═════ Text ═════

John Edward Deane Browne, 5th Baron Kilmaine  (18 March 1878 – 27 August 1946) was an Anglo-Irish politician and landowner. He sat in the House of Lords, within the Imperial British Parliament, as an Irish representative peer (1911–1946).

Biography
Browne was born in England, the only child of Francis Browne, 4th Baron Kilmaine and Alice Emily Shute. He was the nephew of Sir Cameron Shute. He was educated at Magdalen College, Oxford, and abroad.

His father, who reportedly suffered from "acute nervous disease" for many years, died by suicide in 1907, when he jumped out of a hotel room in Paris, where he had gone for treatment. John succeeded him as the 5th Baron Kilmaine. In 1911, he was elected to serve as an  Irish representative peer in the UK Parliament.

Browne inherited considerable lands from his father. He sold the family seat of Gaulstown Park, County Westmeath in 1918. He sold their estate at Nealepark in Neale, County Mayo and remaining Irish lands in 1925 and moved to Great Britain.

═════ Data listing ═════

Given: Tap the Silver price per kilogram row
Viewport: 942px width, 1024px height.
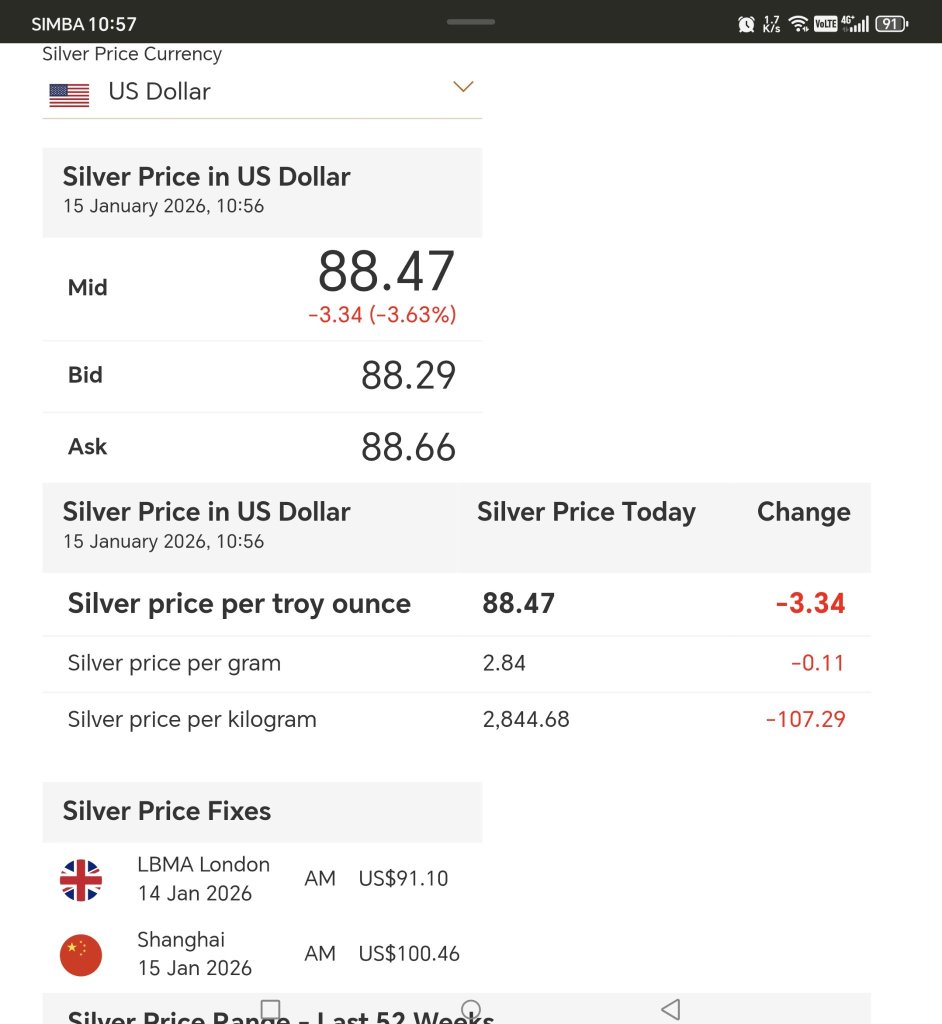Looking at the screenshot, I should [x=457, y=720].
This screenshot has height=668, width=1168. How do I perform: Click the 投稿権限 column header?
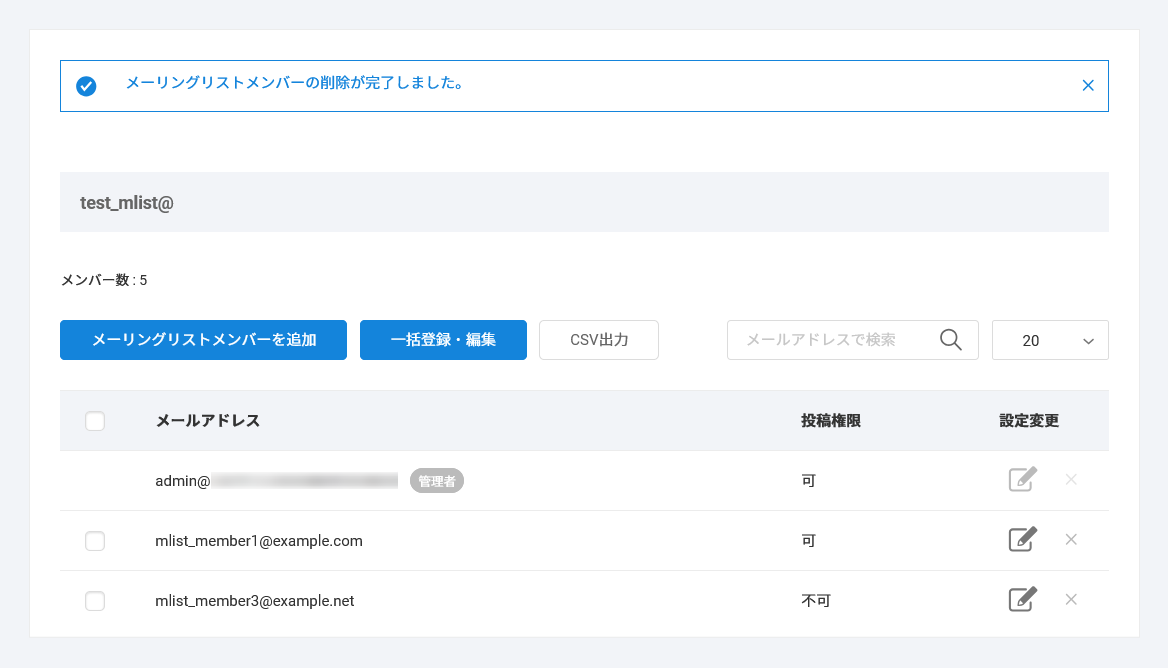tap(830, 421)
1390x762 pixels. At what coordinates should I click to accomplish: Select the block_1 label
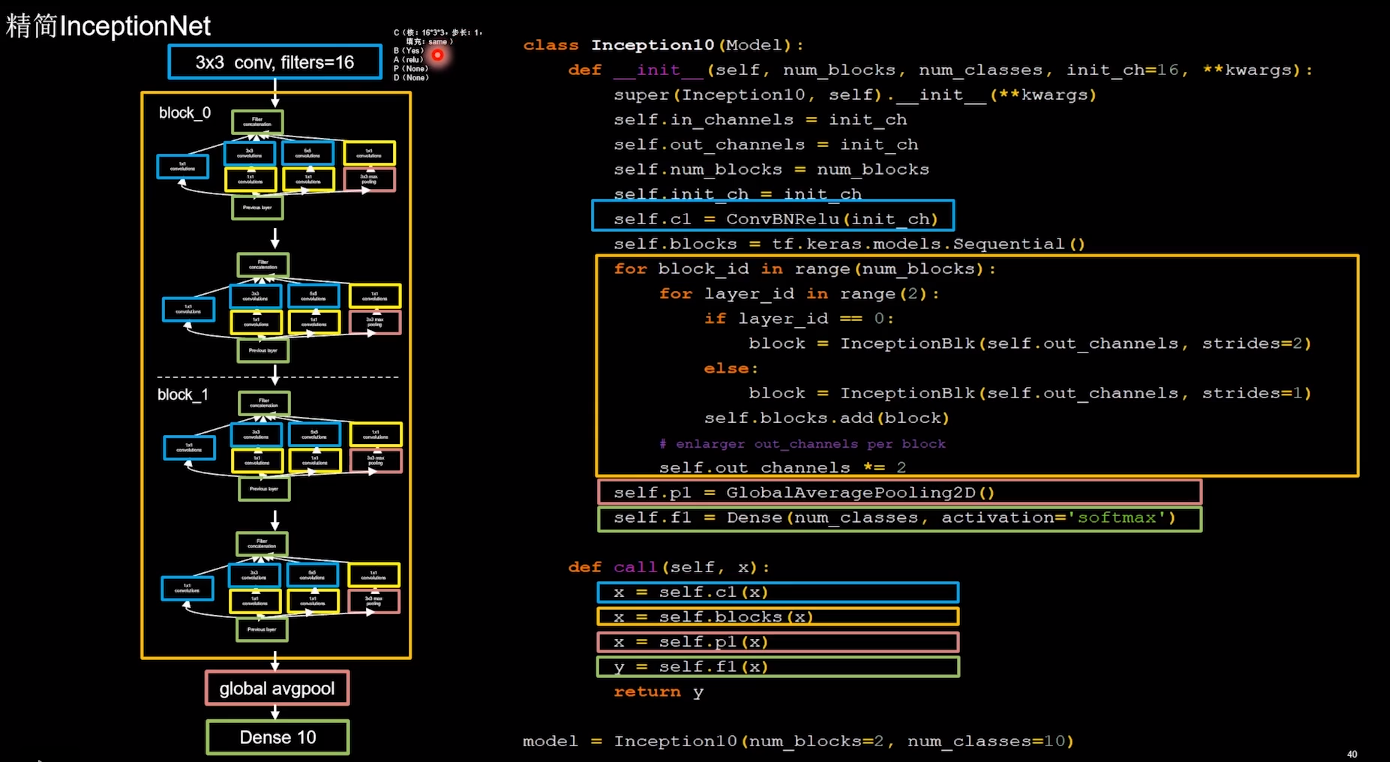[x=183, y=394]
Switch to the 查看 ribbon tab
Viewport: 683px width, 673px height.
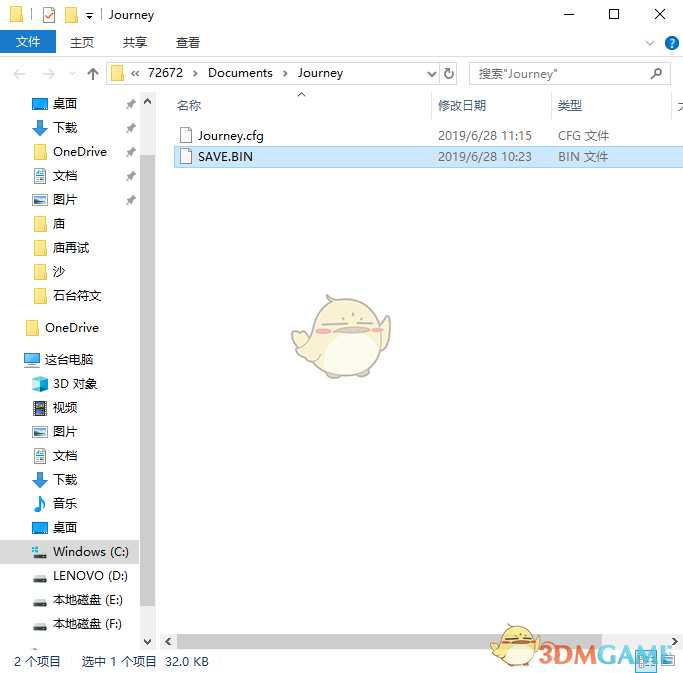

═════
═════ Data listing ═════

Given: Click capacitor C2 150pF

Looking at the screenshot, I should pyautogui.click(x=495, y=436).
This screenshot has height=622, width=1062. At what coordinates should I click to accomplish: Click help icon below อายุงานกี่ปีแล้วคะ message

═════
═════ Data listing ═════

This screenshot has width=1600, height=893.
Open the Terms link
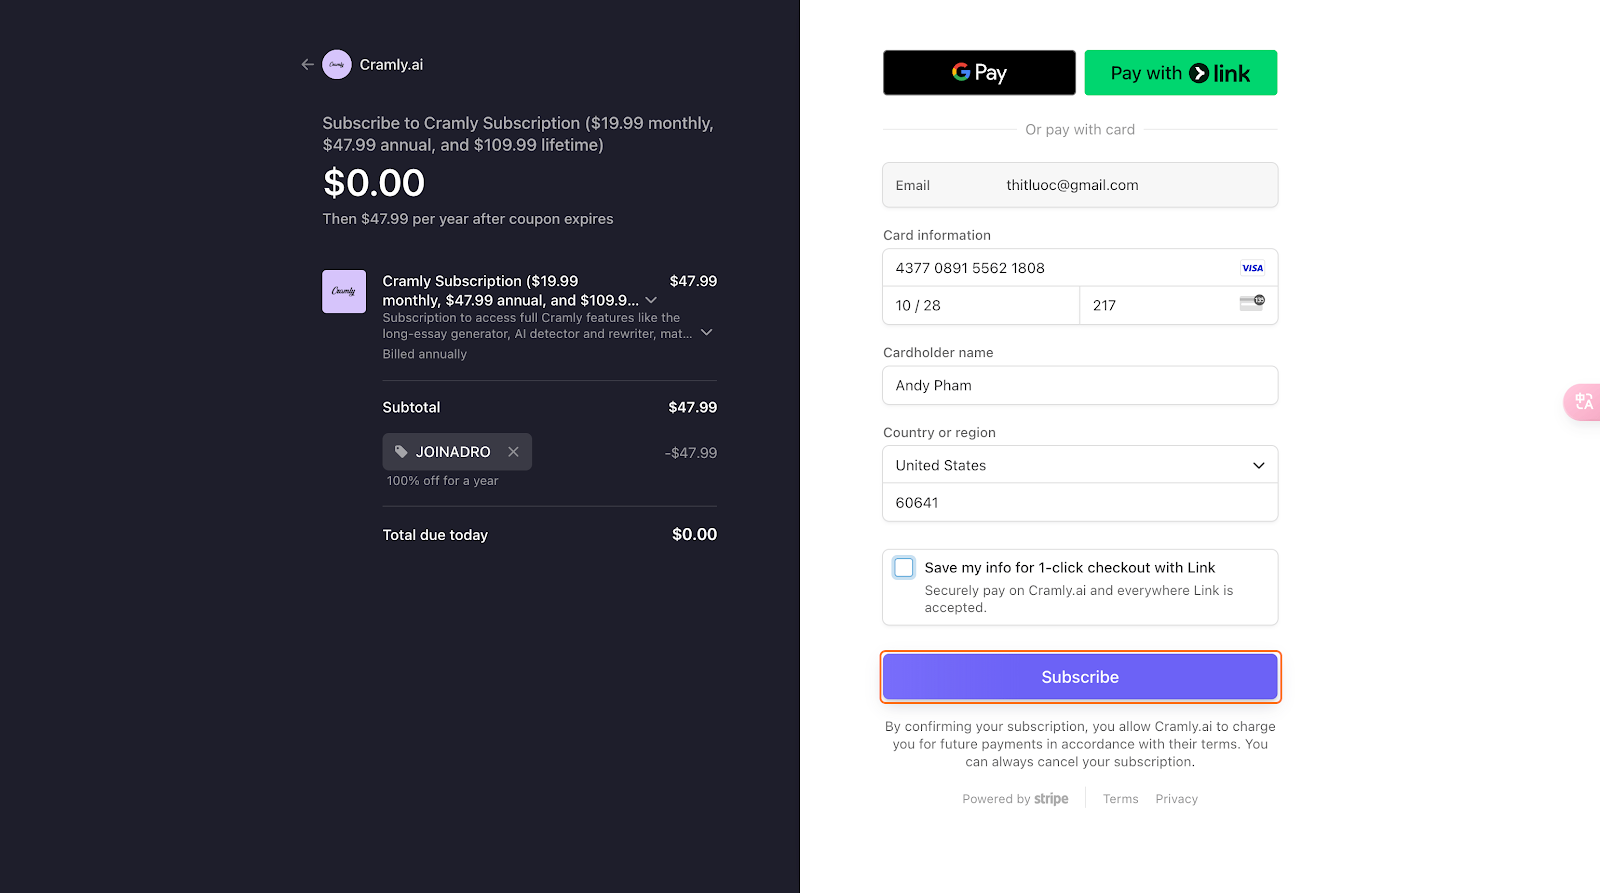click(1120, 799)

═════

Problem description: According to the biography of the 5th Baron Kilmaine, in what year did he sell the family seat of Gaulstown Park? None of the records figure in this work.

Task solution: 1918